Should You Switch From Jest? #
No. Not yet. And maybe not ever, depending on your needs.
Jest (and Mocha, and the rest) have massive ecosystems: snapshot testing, mocking utilities, code coverage integration, watch mode, parallel execution with worker threads, custom reporters. The built-in test runner has none of that today. It’s deliberately minimal.
Where node:test makes sense right now:
- Library authors who want zero test dependencies. If you’re publishing an npm package and your tests only need basic assertions, shipping without a test framework dependency is appealing.
- Quick scripts and prototypes where spinning up a Jest config feels like overkill.
- CI pipelines for simple validation — health checks, smoke tests, contract tests.
Where it doesn’t make sense (yet): application testing at scale, projects that rely on Jest’s snapshot testing, anything that needs sophisticated mocking. The gap is real, and it’ll take time to close.

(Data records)
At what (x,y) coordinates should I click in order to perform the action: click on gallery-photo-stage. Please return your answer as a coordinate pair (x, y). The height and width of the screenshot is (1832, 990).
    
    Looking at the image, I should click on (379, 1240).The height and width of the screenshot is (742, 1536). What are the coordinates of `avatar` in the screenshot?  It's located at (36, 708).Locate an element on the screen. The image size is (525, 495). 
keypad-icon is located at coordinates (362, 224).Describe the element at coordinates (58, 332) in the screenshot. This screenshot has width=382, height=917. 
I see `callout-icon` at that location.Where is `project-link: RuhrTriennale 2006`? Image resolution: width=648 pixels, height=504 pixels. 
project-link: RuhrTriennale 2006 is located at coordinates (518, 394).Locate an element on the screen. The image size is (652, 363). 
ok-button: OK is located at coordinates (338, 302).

YOUR TASK: Could you print the full passage above on whether to switch from Jest, word for word?

RESPONSE FOR THIS EXERCISE:
Should You Switch From Jest? #
No. Not yet. And maybe not ever, depending on your needs.
Jest (and Mocha, and the rest) have massive ecosystems: snapshot testing, mocking utilities, code coverage integration, watch mode, parallel execution with worker threads, custom reporters. The built-in test runner has none of that today. It’s deliberately minimal.
Where node:test makes sense right now:
- Library authors who want zero test dependencies. If you’re publishing an npm package and your tests only need basic assertions, shipping without a test framework dependency is appealing.
- Quick scripts and prototypes where spinning up a Jest config feels like overkill.
- CI pipelines for simple validation — health checks, smoke tests, contract tests.
Where it doesn’t make sense (yet): application testing at scale, projects that rely on Jest’s snapshot testing, anything that needs sophisticated mocking. The gap is real, and it’ll take time to close.